It's Recess-time Somewhere

Proud Member of the Reality-Based Sandbox

May 13, 2005

Fair and balanced, my ass

Bill O'Reilly and the staff at Fox News have been busy makin' shit up about the Houston Chronicle.

On The O'Reilly Factor cable television program Tuesday night, the
popular host included a segment that took the Houston Chronicle to task
for an editorial that had run the same day. The editorial was entitled
Cold comfort: Florida's sex offender law has emotional appeal, but it's
not the best way to stop sexual predators from preying on children.

At the start of the segment, O'Reilly stated that the Chronicle had "taken
a lot of shots at me, so it must be left of center." O'Reilly's name has
appeared only once in a Chronicle editorial, which concerned not O'Reilly,
but Fox News' suit against Al Franken for his use of the phrase "fair and
balanced." The suit was thrown out of court.

O'Reilly told his viewers that the Chronicle editorial said the Florida law
was too harsh. He was mistaken. The editorial excerpts that O'Reilly
projected on the screen said nothing about the harshness of the
punishment. The editorial, citing extensive research on this subject, said
hooking GPS monitors to sexual predators released from prison might
prove less effective than closer supervision by parole officers and other
low-tech strategies. The Chronicle did not call for lighter punishment; it
called for the adoption of the most effective measures to protect our
children.


And there's more in the article, so go read it if you are so inclined.

Since they want to make shit up, I figure that I should make shit up about Bill O'Reilly.

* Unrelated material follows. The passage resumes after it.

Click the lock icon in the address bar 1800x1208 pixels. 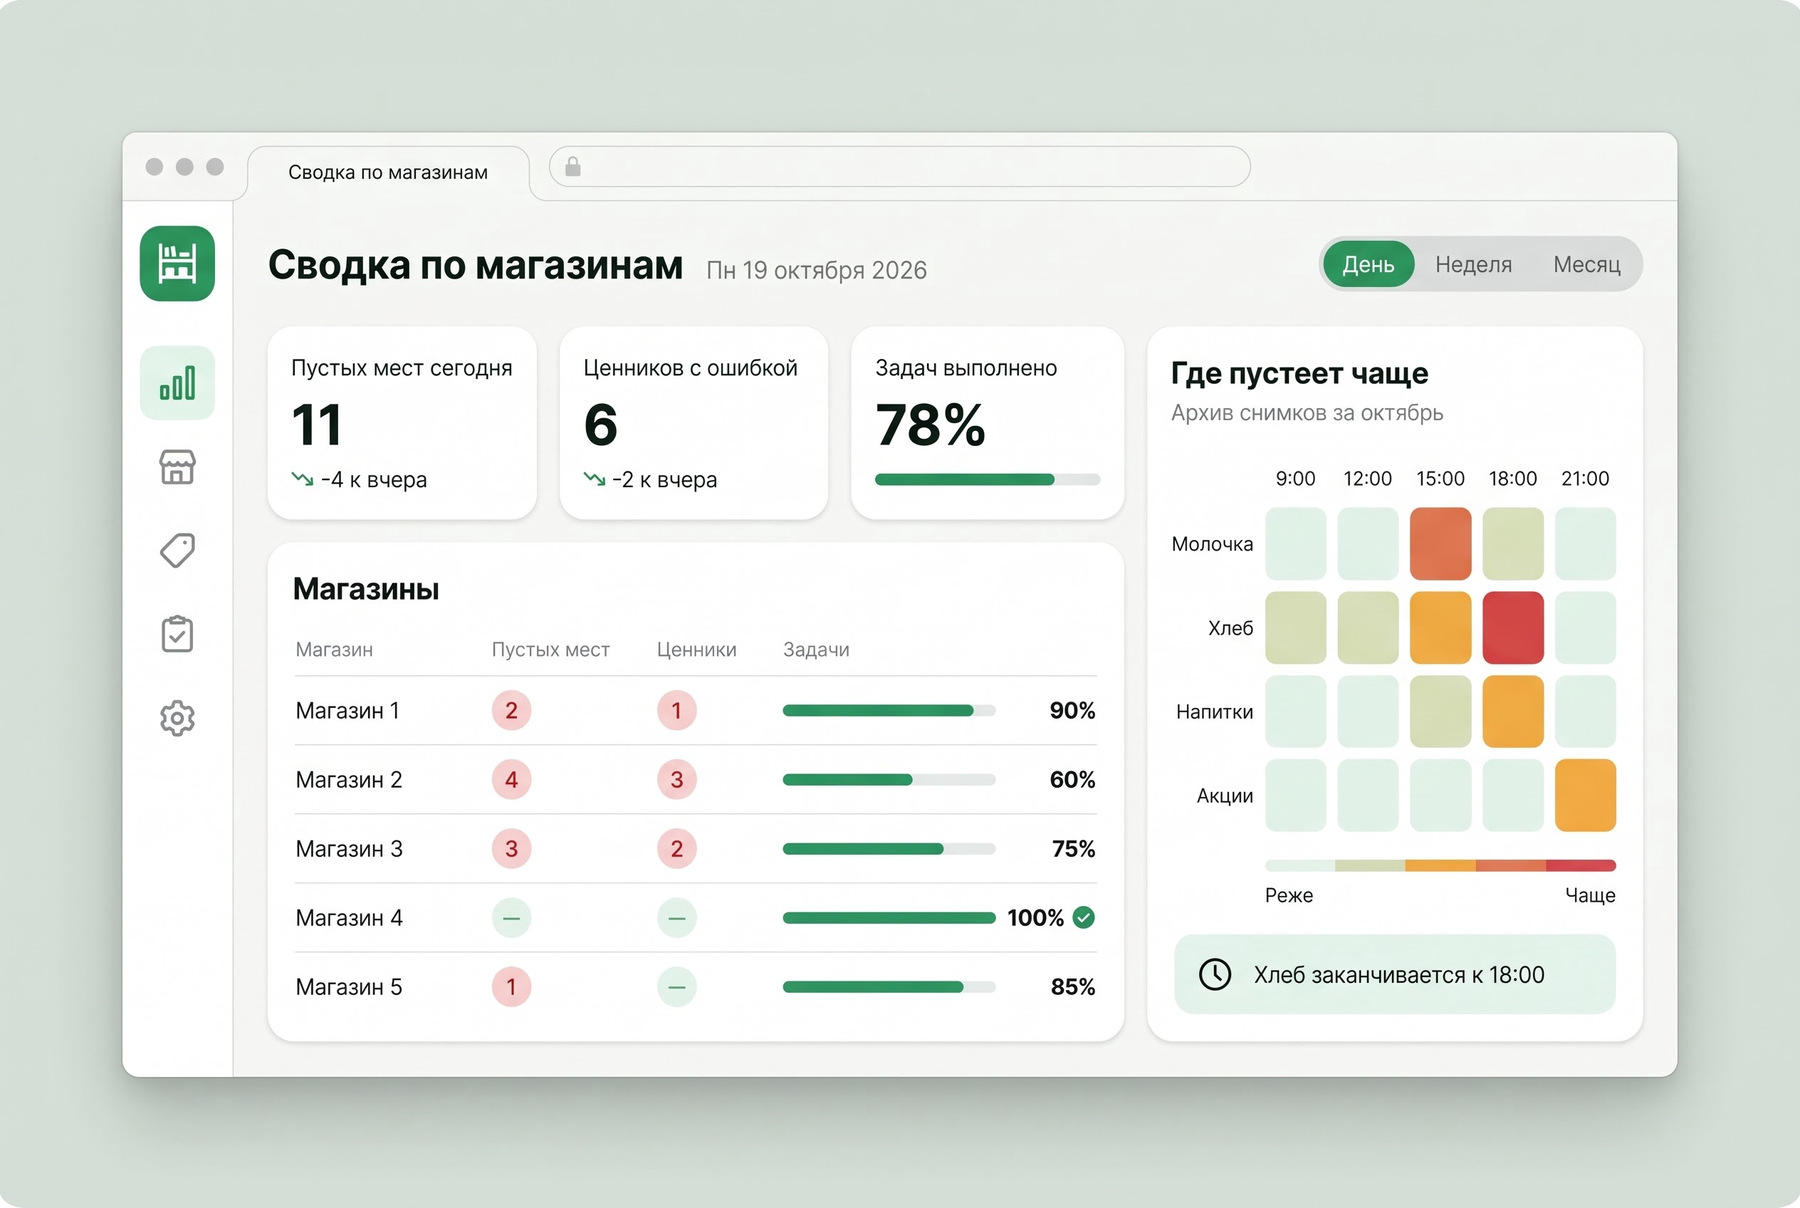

In the spirit of Fair and Balanced reporting, or course.

1. Greta Van Susteren, wielding a ten-inch strap on and a flogger was caught in the news room 'punishing' Bill O'Reilly

2. Bill O'Reilly is one of those few men that can suck his own cock. He did a demonstration for his coworkers in the men's room last week.

3. Bill started a food fight in the Fox News cafeteria on Monday, and had to be escorted out by security guards. His recess privileges were taken away for a week, and he had to write 'Throwing my falafel around all willy nilly is very naughty' a hundred times on the blackboard.

4. The cleaning crew found an odd apparatus in Bill's waste basket last night. A white tube sock, full of semen and vaseline with duck tape wrapped around it. Next to it in the trash can, was a loofah and magazine called 'Thank Goodness for Little Girls'

If you can think of anything I left out, feel free to add it in the comments.

And in a related story, Fox News reports that during the plane flying in restricted airspace in D.C. debacle, the RNC (Republican National Committee Headquarters) had to be evacuated, but neglected to mention that the DNC was also evacuated.

And in another related post, August Keso laments the ratings decline of the O'Reilly Factor.

Hearts are breaking all 'round the nation. Right-Wing Radicals -- today's average Republican supporter -- and Jihadist's for Jesus are crying themselves to sleep, and young female television producers everywhere are sighing in relief. Bill "Phone Masturbator & Woman Harasser" O'Reilly's ratings have plummeted...he has lost a full third of his viewing audience. Awe, so sad! What will the country do without being lectured every year about there not being enough Christ in Christmas by a perverted, lying upper-middle-class ass who fronted being a poor boy from the "wrong side of the tracks"?

I too, was saddened to hear the news.